LONDON (ShareCast) - Bonds pushed ahead in all markets on more gloomy economic data suggesting talk of a recovery could be very premature.
In the US, bonds soared after grim monthly jobs figure. US employers axed more jobs than economists thought
they would during June, taking the unemployment rate up to a 26-year high.
Another 467,000 people joined the queue for work last month, far more than the 365,000 predicted. More than 6m American jobs have now been lost since the recession began, but the latest figure was the first month-on-month drop in four months.
Yields on both 10-year benchmark and 2-year notes fell by about 5 basis points as traders predicted that any recovery will be some way off if the jobs data is right. 10-year note yields were 3.48% at midday.
European bonds also climbed after the ECB held rates at 1%. The move was widely expected, but investors moved after ECB President Jean-Claude Trichet's comments in his press conference afterwards.
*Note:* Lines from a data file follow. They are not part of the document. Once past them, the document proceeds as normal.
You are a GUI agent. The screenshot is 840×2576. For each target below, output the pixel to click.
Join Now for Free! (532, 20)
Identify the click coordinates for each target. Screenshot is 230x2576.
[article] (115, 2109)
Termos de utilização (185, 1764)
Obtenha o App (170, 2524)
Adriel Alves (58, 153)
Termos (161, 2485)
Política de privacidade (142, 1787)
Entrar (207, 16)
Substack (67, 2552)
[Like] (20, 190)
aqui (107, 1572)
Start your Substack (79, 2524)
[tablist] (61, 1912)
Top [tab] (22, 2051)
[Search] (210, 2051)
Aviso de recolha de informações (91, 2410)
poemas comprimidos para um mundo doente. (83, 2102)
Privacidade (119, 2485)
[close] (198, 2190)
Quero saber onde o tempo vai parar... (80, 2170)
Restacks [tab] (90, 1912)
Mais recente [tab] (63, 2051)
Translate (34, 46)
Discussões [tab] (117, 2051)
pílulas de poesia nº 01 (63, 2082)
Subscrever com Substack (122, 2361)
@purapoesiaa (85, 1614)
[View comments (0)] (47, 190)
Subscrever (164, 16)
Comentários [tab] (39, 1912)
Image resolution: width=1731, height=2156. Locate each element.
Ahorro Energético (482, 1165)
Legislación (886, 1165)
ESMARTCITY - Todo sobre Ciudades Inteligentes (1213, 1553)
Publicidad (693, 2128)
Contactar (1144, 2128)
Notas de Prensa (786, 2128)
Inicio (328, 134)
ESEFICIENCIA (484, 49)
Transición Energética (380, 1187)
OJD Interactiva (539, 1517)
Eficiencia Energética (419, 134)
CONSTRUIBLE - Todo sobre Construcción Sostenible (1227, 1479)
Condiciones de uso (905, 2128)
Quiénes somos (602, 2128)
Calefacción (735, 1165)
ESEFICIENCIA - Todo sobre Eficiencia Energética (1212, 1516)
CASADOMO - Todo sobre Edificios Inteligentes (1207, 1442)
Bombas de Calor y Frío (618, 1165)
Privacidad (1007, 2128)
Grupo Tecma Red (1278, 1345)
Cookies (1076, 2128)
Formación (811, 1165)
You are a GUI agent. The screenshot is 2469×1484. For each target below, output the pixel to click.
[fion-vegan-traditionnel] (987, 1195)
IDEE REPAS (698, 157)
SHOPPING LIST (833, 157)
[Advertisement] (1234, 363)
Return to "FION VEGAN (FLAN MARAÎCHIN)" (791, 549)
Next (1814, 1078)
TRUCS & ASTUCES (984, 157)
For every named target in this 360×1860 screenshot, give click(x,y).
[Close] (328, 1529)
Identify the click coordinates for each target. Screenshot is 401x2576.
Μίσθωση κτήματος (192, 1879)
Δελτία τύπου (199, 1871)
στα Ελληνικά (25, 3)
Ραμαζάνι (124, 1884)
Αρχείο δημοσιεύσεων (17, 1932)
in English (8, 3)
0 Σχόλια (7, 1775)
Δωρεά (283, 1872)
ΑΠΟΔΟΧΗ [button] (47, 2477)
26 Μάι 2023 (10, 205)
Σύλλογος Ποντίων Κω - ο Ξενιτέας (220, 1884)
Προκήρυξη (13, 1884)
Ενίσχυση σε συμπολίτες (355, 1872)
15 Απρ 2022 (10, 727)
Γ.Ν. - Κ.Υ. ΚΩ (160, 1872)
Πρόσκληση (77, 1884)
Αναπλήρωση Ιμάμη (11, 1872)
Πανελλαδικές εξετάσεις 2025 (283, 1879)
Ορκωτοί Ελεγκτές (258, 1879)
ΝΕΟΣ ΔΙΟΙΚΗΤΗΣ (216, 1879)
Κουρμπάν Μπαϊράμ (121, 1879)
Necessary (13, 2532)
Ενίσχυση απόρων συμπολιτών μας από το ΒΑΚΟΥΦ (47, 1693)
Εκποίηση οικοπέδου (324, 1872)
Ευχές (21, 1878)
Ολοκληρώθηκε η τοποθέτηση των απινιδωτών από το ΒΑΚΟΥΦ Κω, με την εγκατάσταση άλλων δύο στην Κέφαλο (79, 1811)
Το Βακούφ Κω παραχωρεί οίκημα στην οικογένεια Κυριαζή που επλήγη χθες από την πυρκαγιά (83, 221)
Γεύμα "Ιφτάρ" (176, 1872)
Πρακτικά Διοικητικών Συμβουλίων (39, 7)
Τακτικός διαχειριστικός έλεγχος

"The current rates are appropriate," he said but he did not rule out the option of further cuts, saying "we did not decide today that this was the lowest level we would attain under any circumstances."
Ten-year benchmark bunds tumbled 9 basis points to 3.32%, while short-dated bunds fell by 13 basis points to 1.22%.
"The further sharp rise in Eurozone unemployment in May maintains concerns about the strength of future consumer spending, while the producer price data highlight the current lack of inflationary pressures," said Howard Archer, chief UK economist at IHS Global Insight.
UK gilts also made gains. Ten year gilt yields fell by 3 basis points to 3.74%.